* _TASK DESCRIPTION_
Exact wording is needed for every line from the one holding "Click waist range 28.35 - 42.13" to the end of the records below; write those lines out and omit the pictures.

* _RECORDS_
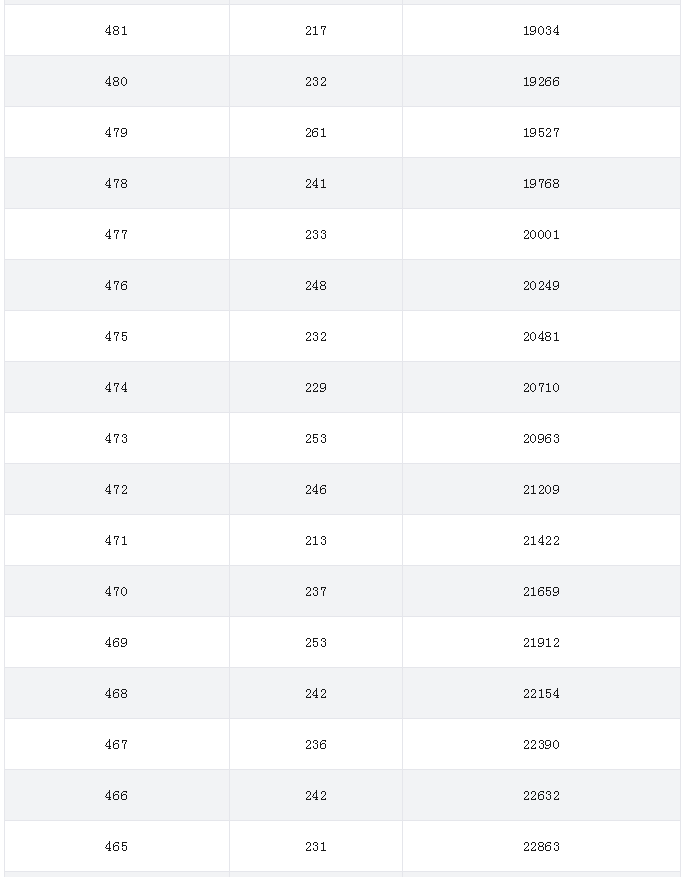
Task: Select the count cell 248
Action: (x=316, y=285)
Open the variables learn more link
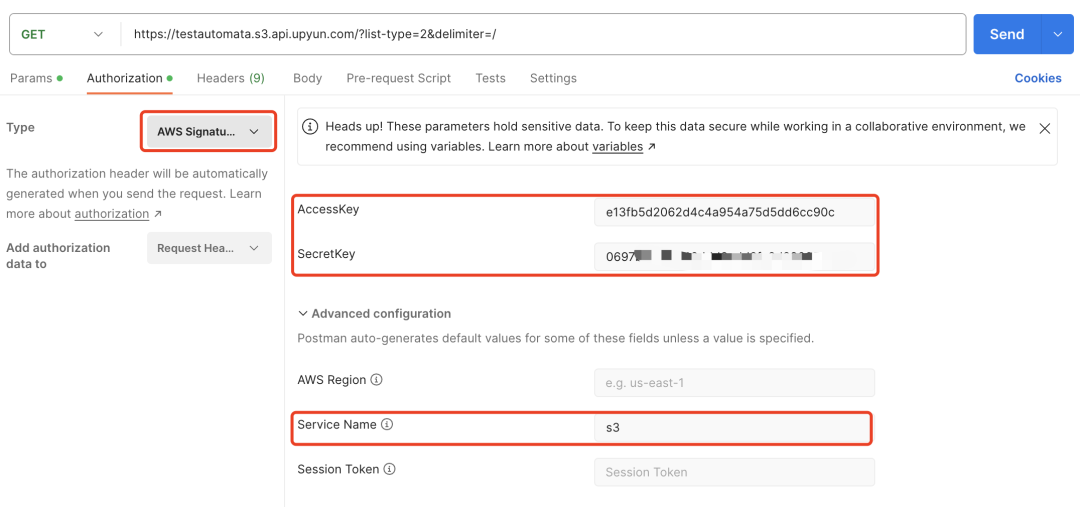 [618, 147]

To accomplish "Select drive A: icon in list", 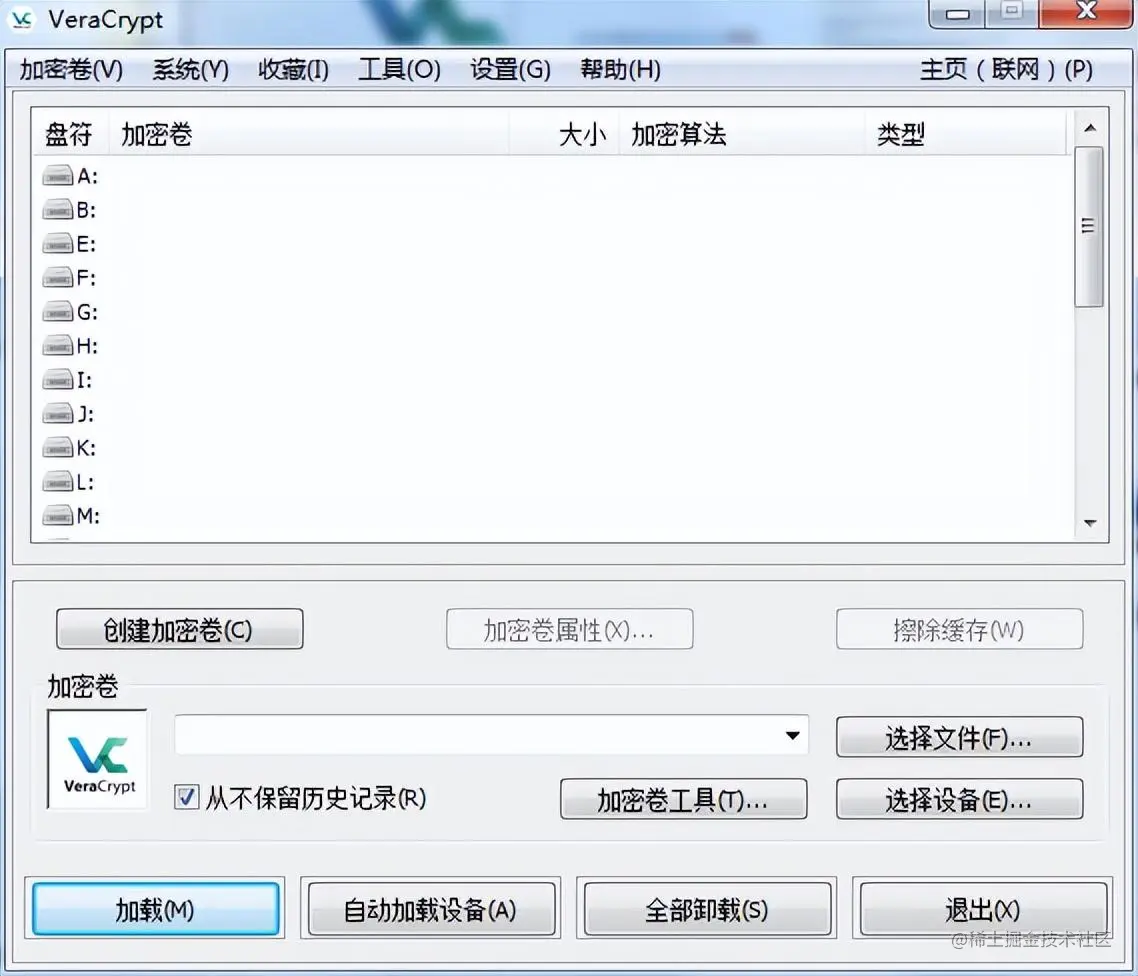I will (57, 176).
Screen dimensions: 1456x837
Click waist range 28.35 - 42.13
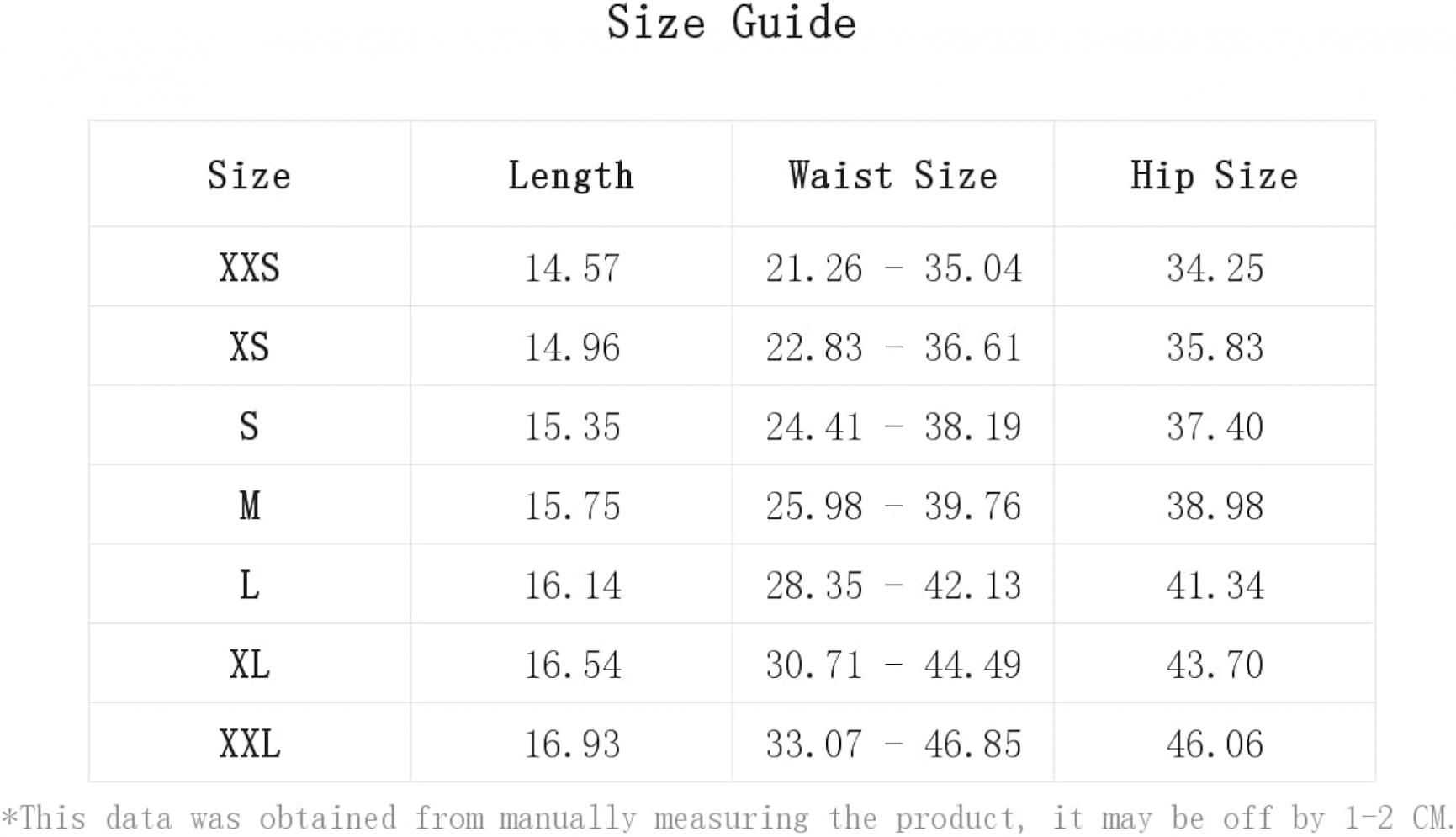(893, 585)
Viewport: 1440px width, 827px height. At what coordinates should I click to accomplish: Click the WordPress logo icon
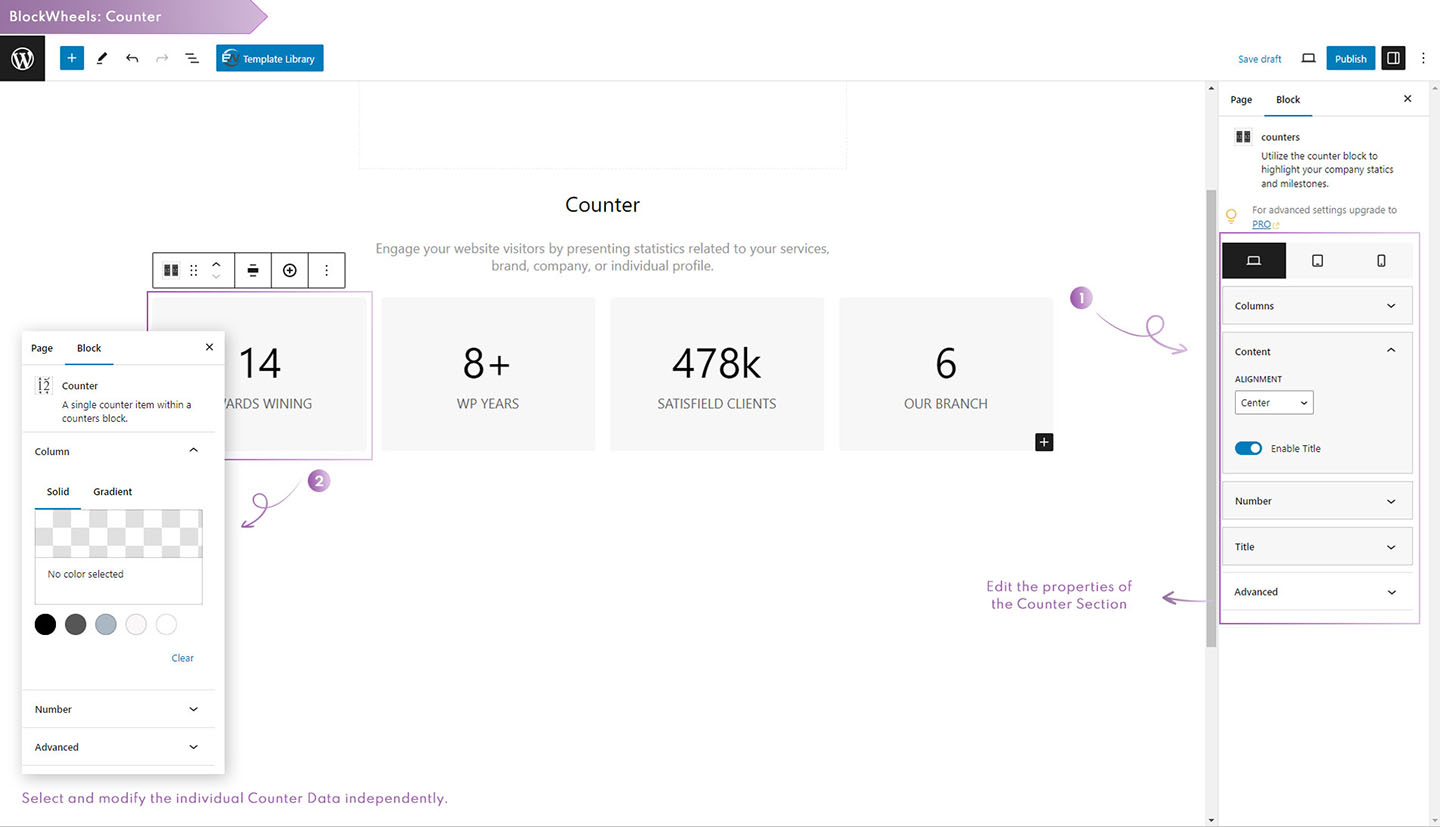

* _RESPONSE_
Click waist range 28.35 - 42.13
(893, 585)
Viewport: 1440px width, 827px height. At what coordinates should I click to accomplish: Click the WordPress logo icon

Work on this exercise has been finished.